[Start of Attachment]

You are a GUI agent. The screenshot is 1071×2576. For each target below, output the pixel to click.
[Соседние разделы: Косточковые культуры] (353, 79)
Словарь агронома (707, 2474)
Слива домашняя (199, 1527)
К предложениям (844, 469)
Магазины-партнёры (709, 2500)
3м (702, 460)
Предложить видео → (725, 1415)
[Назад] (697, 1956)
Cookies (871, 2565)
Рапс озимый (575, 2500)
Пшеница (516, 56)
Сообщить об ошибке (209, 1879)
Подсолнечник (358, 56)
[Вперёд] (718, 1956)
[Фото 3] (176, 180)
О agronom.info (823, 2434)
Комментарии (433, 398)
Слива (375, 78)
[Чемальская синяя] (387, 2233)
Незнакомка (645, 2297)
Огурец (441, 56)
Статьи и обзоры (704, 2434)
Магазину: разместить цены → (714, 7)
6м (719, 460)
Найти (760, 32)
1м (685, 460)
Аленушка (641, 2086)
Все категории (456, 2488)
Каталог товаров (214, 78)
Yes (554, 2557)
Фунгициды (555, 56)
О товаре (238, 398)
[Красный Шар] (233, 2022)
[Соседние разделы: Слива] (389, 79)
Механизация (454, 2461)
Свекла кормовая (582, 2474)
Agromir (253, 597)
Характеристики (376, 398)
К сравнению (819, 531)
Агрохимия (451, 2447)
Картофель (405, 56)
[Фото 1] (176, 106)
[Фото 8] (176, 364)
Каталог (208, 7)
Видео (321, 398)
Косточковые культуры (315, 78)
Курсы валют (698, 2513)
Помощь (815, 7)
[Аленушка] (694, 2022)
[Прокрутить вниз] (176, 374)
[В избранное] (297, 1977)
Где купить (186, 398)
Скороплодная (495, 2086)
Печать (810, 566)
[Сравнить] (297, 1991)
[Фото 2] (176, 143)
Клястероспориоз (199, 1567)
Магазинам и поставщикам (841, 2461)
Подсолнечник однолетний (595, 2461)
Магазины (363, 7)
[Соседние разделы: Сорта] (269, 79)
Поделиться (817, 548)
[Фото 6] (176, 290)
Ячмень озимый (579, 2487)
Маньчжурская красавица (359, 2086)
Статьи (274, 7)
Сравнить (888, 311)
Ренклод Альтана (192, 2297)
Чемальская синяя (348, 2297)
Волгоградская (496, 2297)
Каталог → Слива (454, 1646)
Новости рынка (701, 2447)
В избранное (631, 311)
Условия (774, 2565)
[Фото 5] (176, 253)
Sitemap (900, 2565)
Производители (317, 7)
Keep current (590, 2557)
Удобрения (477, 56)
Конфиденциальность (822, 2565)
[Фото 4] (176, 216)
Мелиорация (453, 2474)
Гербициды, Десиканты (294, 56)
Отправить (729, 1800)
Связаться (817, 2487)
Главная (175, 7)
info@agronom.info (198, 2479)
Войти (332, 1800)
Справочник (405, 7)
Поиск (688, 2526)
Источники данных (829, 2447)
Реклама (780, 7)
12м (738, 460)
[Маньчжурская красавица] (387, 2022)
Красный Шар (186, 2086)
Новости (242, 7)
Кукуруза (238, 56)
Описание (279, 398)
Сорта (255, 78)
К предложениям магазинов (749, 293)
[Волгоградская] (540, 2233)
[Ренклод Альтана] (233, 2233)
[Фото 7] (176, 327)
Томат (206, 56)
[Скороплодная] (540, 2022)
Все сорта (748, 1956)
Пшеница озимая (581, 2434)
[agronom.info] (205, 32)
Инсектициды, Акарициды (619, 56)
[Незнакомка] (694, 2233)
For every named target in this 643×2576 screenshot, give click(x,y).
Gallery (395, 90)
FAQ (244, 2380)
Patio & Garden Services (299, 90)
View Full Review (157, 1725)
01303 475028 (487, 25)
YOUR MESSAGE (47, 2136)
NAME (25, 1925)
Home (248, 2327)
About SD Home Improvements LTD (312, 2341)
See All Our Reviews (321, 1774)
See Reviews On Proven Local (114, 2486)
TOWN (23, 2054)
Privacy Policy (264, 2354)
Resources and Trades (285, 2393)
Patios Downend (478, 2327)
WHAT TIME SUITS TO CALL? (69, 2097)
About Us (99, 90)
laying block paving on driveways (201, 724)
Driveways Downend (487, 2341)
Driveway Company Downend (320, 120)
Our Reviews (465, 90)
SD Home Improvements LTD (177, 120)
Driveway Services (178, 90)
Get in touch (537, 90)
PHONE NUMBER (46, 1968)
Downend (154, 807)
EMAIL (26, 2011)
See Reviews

[End of Attachment]

◆ **What is required**: Copy out each record exactly as given, omitting none.

◆ **Exercise response**:
You are a GUI agent. The screenshot is 1071×2576. For each target below, output the pixel to click.
[Соседние разделы: Косточковые культуры] (353, 79)
Словарь агронома (707, 2474)
Слива домашняя (199, 1527)
К предложениям (844, 469)
Магазины-партнёры (709, 2500)
3м (702, 460)
Предложить видео → (725, 1415)
[Назад] (697, 1956)
Cookies (871, 2565)
Рапс озимый (575, 2500)
Пшеница (516, 56)
Сообщить об ошибке (209, 1879)
Подсолнечник (358, 56)
[Вперёд] (718, 1956)
[Фото 3] (176, 180)
О agronom.info (823, 2434)
Комментарии (433, 398)
Слива (375, 78)
[Чемальская синяя] (387, 2233)
Незнакомка (645, 2297)
Огурец (441, 56)
Статьи и обзоры (704, 2434)
Магазину: разместить цены → (714, 7)
6м (719, 460)
Найти (760, 32)
1м (685, 460)
Аленушка (641, 2086)
Все категории (456, 2488)
Каталог товаров (214, 78)
Yes (554, 2557)
Фунгициды (555, 56)
О товаре (238, 398)
[Красный Шар] (233, 2022)
[Соседние разделы: Слива] (389, 79)
Механизация (454, 2461)
Свекла кормовая (582, 2474)
Agromir (253, 597)
Характеристики (376, 398)
К сравнению (819, 531)
Агрохимия (451, 2447)
Картофель (405, 56)
[Фото 1] (176, 106)
[Фото 8] (176, 364)
Каталог (208, 7)
Видео (321, 398)
Косточковые культуры (315, 78)
Курсы валют (698, 2513)
Помощь (815, 7)
[Аленушка] (694, 2022)
[Прокрутить вниз] (176, 374)
[В избранное] (297, 1977)
Где купить (186, 398)
Скороплодная (495, 2086)
Печать (810, 566)
[Сравнить] (297, 1991)
[Фото 2] (176, 143)
Клястероспориоз (199, 1567)
Магазинам и поставщикам (841, 2461)
Подсолнечник однолетний (595, 2461)
Магазины (363, 7)
[Соседние разделы: Сорта] (269, 79)
Поделиться (817, 548)
[Фото 6] (176, 290)
Ячмень озимый (579, 2487)
Маньчжурская красавица (359, 2086)
Статьи (274, 7)
Сравнить (888, 311)
Ренклод Альтана (192, 2297)
Чемальская синяя (348, 2297)
Волгоградская (496, 2297)
Каталог → Слива (454, 1646)
Новости рынка (701, 2447)
В избранное (631, 311)
Условия (774, 2565)
[Фото 5] (176, 253)
Sitemap (900, 2565)
Производители (317, 7)
Keep current (590, 2557)
Удобрения (477, 56)
Конфиденциальность (822, 2565)
[Фото 4] (176, 216)
Мелиорация (453, 2474)
Гербициды, Десиканты (294, 56)
Отправить (729, 1800)
Связаться (817, 2487)
Главная (175, 7)
info@agronom.info (198, 2479)
Войти (332, 1800)
Справочник (405, 7)
Поиск (688, 2526)
Источники данных (829, 2447)
Реклама (780, 7)
12м (738, 460)
[Маньчжурская красавица] (387, 2022)
Красный Шар (186, 2086)
Новости (242, 7)
Кукуруза (238, 56)
Описание (279, 398)
Сорта (255, 78)
К предложениям магазинов (749, 293)
[Волгоградская] (540, 2233)
[Ренклод Альтана] (233, 2233)
[Фото 7] (176, 327)
Томат (206, 56)
[Скороплодная] (540, 2022)
Все сорта (748, 1956)
Пшеница озимая (581, 2434)
[agronom.info] (205, 32)
Инсектициды, Акарициды (619, 56)
[Незнакомка] (694, 2233)
For every named target in this 643×2576 screenshot, give click(x,y).
Gallery (395, 90)
FAQ (244, 2380)
Patio & Garden Services (299, 90)
View Full Review (157, 1725)
01303 475028 (487, 25)
YOUR MESSAGE (47, 2136)
NAME (25, 1925)
Home (248, 2327)
About SD Home Improvements LTD (312, 2341)
See All Our Reviews (321, 1774)
See Reviews On Proven Local (114, 2486)
TOWN (23, 2054)
Privacy Policy (264, 2354)
Resources and Trades (285, 2393)
Patios Downend (478, 2327)
WHAT TIME SUITS TO CALL? (69, 2097)
About Us (99, 90)
laying block paving on driveways (201, 724)
Driveways Downend (487, 2341)
Driveway Company Downend (320, 120)
Our Reviews (465, 90)
SD Home Improvements LTD (177, 120)
Driveway Services (178, 90)
Get in touch (537, 90)
PHONE NUMBER (46, 1968)
Downend (154, 807)
EMAIL (26, 2011)
See Reviews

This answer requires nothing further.